Tillett Tapestry of the Conquest of Mexico

1965-1977
Designer
Leslie Tillett, English, American, 1915-1992
Born: England
Work Locations: Mexico
Locale
Cuernavaca, Mexico
Country
Mexico
Object
tapestry
Medium
Hand embroidered silk on cotton cloth (manta)
Accession Number
2018.303
Credit Line
Partial gift of the Tillett family; partial purchase with generous funds from Merle Chambers In Memory of Evelyn Hemmings Chambers; Alianza de las Artes Americanas; Theodore and Nancie Burkett; Mexican Society of Philadelphia; Ralph L. & Florence R. Burgess Trust; Florence R. & Ralph L. Burgess Trust; Jana and Fred Bartlit; Charles Hosmer Morse Foundation; bequest of Jacqueline Paley Wolber by exchange; and anonymous

Leslie Tillett, Tillett Tapestry of the Conquest of Mexico, 1965-1977. Hand embroidered silk on cotton cloth (manta); H: 28 in L: 100 ft. Denver Art Museum: Partial gift of the Tillett family; partial purchase with generous funds from Merle Chambers In Memory of Evelyn Hemmings Chambers; Alianza de las Artes Americanas; Theodore and Nancie Burkett; Mexican Society of Philadelphia; Ralph L. & Florence R. Burgess Trust; Florence R. & Ralph L. Burgess Trust; Jana and Fred Bartlit; Charles Hosmer Morse Foundation; bequest of Jacqueline Paley Wolber by exchange; and anonymous donors, 2018.303. © Estate of Leslie Tillett

Dimensions
height: 28 in, 71.12 cm; length,large: 100 ft, 30.48 m
Department
Avenir Institute of Textile Arts and Fashion
Collection
Arts of the Ancient Americas

Hernán Cortés landed on the gulf coast of Mexico in March 1519. By August 1521, the Aztec empire had fallen to the Spanish, irrevocably altering the balance of global power for the next three hundred years. The scope and impact of these events was immediately felt. 

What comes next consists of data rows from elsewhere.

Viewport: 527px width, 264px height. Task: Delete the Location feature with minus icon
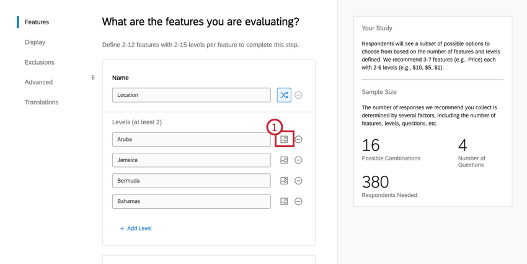[298, 95]
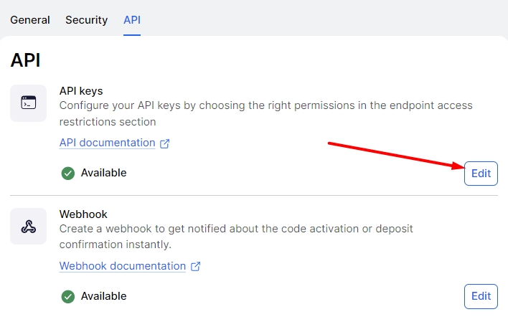Screen dimensions: 508x327
Task: Click external-link icon beside Webhook documentation
Action: pos(195,267)
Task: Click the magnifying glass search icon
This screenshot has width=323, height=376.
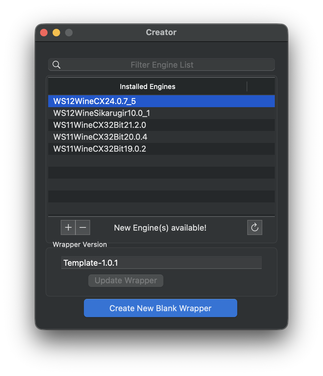Action: 56,65
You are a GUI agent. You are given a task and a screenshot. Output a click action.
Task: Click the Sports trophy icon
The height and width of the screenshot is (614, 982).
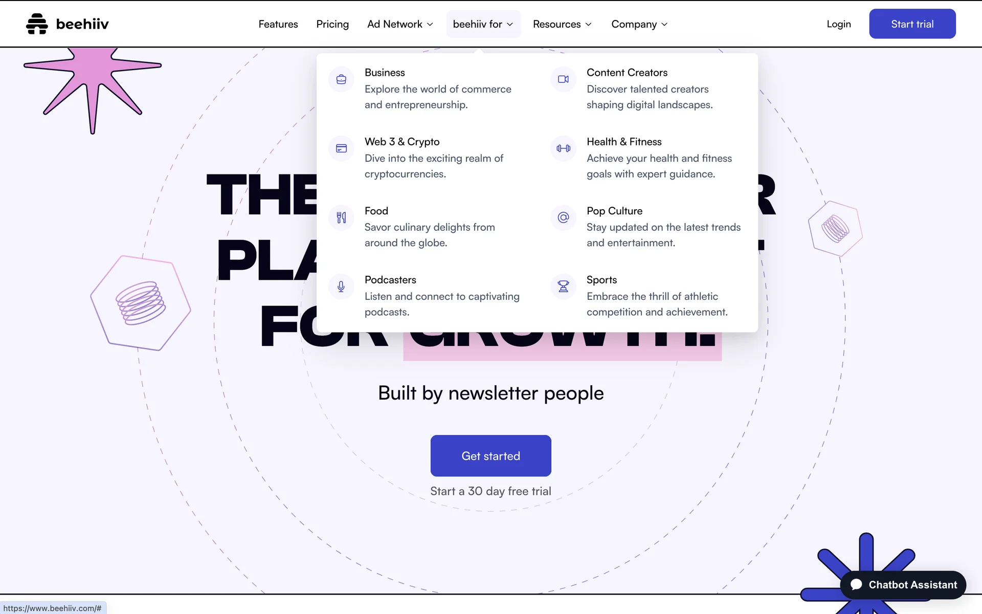pos(563,287)
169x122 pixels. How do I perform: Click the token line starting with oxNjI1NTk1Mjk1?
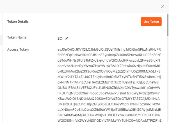pyautogui.click(x=108, y=82)
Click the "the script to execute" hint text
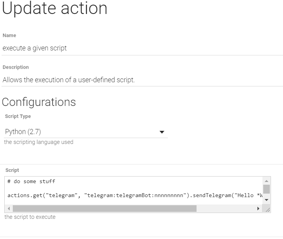This screenshot has height=239, width=283. [x=30, y=217]
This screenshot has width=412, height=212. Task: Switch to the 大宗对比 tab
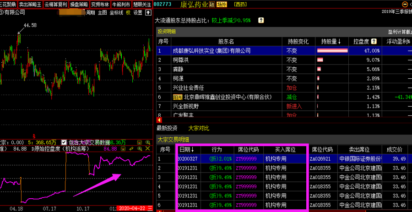199,128
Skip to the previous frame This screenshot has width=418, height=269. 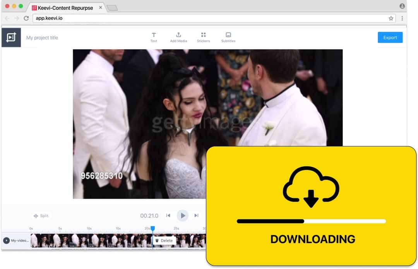(x=168, y=216)
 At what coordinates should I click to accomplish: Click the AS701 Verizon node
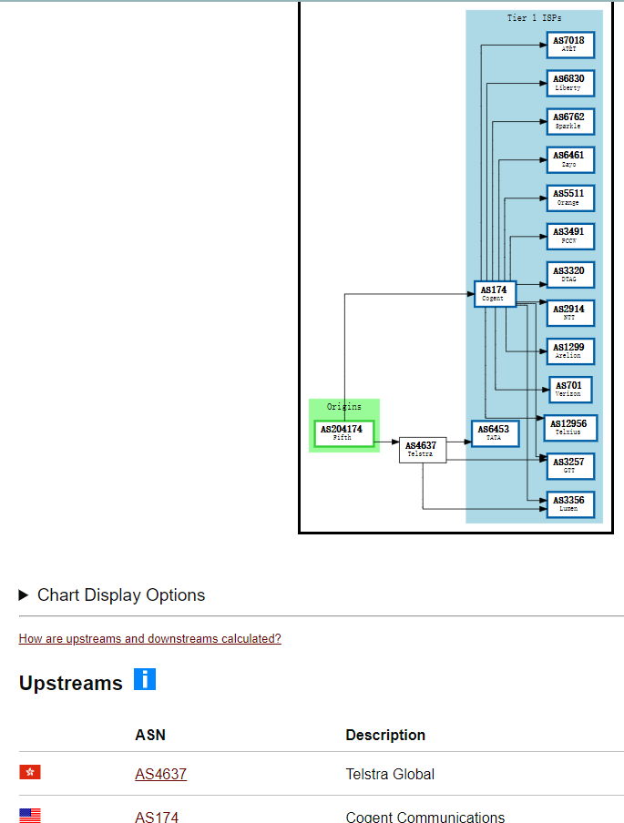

The Tillett tapiz (tapestry), a one-hundred-foot long cotton cloth designed by Leslie Tillett, offers a modern interpretation of the events that transpired between 1519 and 1521. Tillett spent his early career near Cuernavaca, Mexico, where he and his brother designed printed cotton textiles and became part of an artistic circle that included Diego Rivera, Frida Kahlo, and Miguel Covarrubias. Inspired by Rivera’s murals, Tillett began designing the tapiz in 1965, modeling the work after the epic of the Norman conquest embroidered on the famed Bayeux tapestry. A visual narrative culled from both Native and Spanish accounts, the tapiz consists of a series of vignettes annotated with bilingual captions. Many of the scenes hew closely to the original image while in others the designer’s modifications, reveal his sensitivity and commitment to his subject. It took twelve years and countless hands to complete the tapiz. Five hundred years after the fact, it speaks to the enduring legacy of the conquest.